◆ Information supplied
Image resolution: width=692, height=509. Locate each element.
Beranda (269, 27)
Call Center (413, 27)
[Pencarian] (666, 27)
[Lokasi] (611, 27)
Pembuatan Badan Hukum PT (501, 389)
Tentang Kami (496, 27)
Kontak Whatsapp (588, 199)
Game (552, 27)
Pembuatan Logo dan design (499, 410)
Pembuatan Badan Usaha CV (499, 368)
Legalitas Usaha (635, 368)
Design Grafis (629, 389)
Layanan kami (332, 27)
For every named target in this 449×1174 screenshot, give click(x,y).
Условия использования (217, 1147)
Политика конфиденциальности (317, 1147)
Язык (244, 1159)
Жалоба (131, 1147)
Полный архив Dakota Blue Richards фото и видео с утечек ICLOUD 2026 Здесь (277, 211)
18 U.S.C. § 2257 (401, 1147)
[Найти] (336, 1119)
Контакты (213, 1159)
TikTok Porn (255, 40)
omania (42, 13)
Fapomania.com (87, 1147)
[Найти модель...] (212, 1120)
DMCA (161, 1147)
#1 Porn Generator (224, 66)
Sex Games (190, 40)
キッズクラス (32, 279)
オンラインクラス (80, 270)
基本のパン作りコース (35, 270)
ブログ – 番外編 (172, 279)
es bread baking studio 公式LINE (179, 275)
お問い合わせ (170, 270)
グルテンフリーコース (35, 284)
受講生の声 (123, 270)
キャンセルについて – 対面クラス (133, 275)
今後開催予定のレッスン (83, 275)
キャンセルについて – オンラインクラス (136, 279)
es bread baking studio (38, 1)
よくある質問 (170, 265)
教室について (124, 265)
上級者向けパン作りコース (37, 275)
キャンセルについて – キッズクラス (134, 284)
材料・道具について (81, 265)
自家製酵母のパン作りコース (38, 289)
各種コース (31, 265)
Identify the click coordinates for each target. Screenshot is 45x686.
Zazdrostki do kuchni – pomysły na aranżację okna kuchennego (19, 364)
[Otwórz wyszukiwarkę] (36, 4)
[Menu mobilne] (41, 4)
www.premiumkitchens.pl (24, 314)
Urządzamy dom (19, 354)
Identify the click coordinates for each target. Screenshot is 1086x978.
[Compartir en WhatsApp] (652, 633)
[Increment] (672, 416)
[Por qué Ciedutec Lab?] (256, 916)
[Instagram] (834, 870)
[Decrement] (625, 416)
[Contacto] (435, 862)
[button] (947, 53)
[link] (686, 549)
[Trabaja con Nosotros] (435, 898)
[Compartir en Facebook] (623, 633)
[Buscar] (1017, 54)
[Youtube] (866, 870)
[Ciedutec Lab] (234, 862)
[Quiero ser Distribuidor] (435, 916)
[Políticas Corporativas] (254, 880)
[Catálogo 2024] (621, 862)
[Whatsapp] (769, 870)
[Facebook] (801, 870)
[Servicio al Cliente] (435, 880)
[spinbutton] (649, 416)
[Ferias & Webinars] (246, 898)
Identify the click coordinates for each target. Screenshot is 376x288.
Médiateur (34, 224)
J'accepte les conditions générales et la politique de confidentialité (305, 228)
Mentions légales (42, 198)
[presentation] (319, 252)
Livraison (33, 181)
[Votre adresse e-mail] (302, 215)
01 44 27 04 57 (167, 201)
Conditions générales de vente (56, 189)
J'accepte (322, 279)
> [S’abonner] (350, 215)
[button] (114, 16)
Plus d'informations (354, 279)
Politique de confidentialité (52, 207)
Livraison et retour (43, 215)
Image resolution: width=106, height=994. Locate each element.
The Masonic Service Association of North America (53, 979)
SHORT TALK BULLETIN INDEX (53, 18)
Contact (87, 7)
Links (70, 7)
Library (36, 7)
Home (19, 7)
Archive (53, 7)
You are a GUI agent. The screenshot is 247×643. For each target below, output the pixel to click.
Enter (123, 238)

◆ Task to carry out
Reprint the material starting at the line containing "[Servicio al Cliente] (435, 880)" and ending at the end of the material, changing "Library" to "Resources" and keeping everything else the same.

◆ Completed exercise
[Servicio al Cliente] (435, 880)
[spinbutton] (649, 416)
[Ferias & Webinars] (246, 898)
Identify the click coordinates for each target. Screenshot is 376x288.
Médiateur (34, 224)
J'accepte les conditions générales et la politique de confidentialité (305, 228)
Mentions légales (42, 198)
[presentation] (319, 252)
Livraison (33, 181)
[Votre adresse e-mail] (302, 215)
01 44 27 04 57 (167, 201)
Conditions générales de vente (56, 189)
J'accepte (322, 279)
> [S’abonner] (350, 215)
[button] (114, 16)
Plus d'informations (354, 279)
Politique de confidentialité (52, 207)
Livraison et retour (43, 215)
Image resolution: width=106, height=994. Locate each element.
The Masonic Service Association of North America (53, 979)
SHORT TALK BULLETIN INDEX (53, 18)
Contact (87, 7)
Links (70, 7)
Resources (36, 7)
Home (19, 7)
Archive (53, 7)
You are a GUI agent. The screenshot is 247×643. For each target below, output the pixel to click.
Enter (123, 238)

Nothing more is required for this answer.